EXERCISE:
Copy out precisely the lines of the material that follows, beginning with the line containing "The height and" and ending with its last line; exclude pictures.
── SOURCE MATERIAL ──
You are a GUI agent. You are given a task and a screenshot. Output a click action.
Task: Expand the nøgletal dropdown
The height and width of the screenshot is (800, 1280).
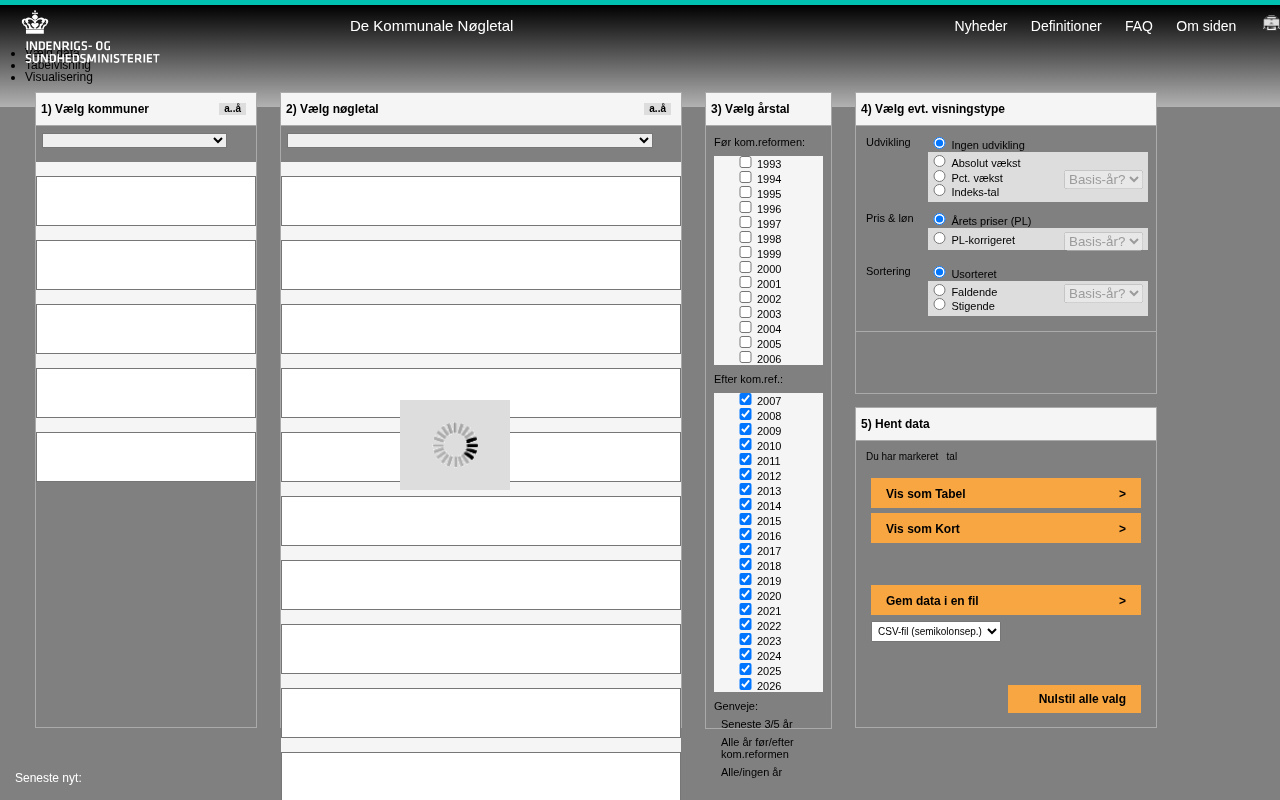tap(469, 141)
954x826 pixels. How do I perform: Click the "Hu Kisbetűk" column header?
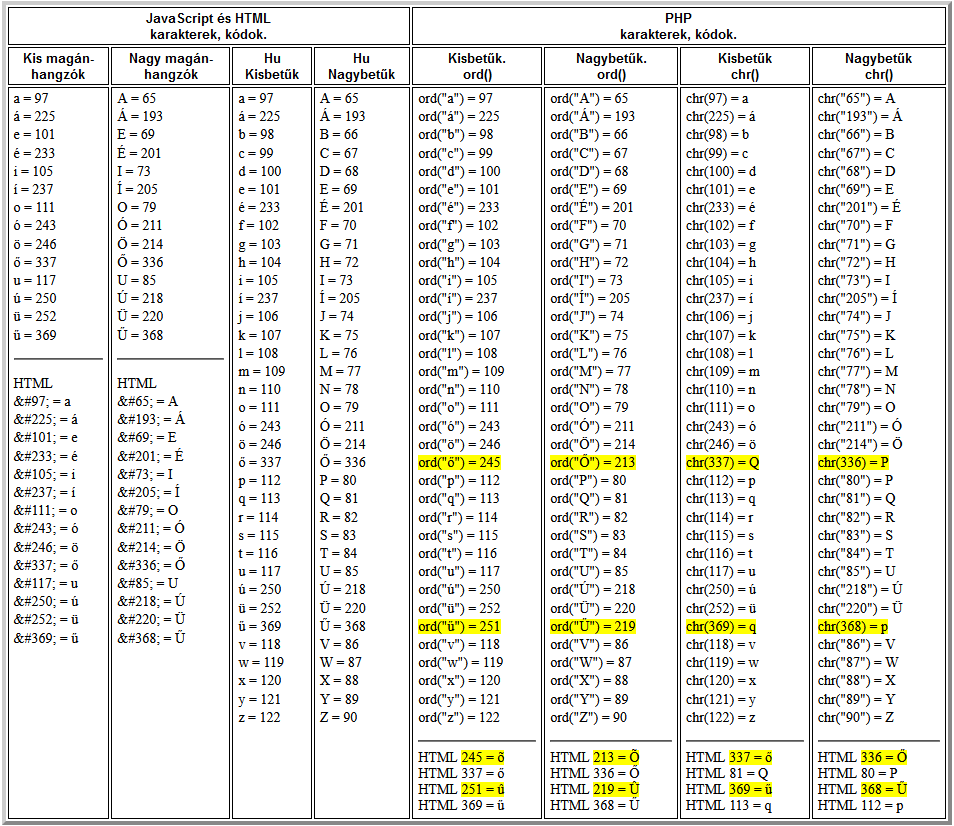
───
RESULT OF THIS EXERCISE:
The height and width of the screenshot is (800, 1280).
tap(469, 141)
954x826 pixels. How do I perform: Click the "Hu Kisbetűk" column header?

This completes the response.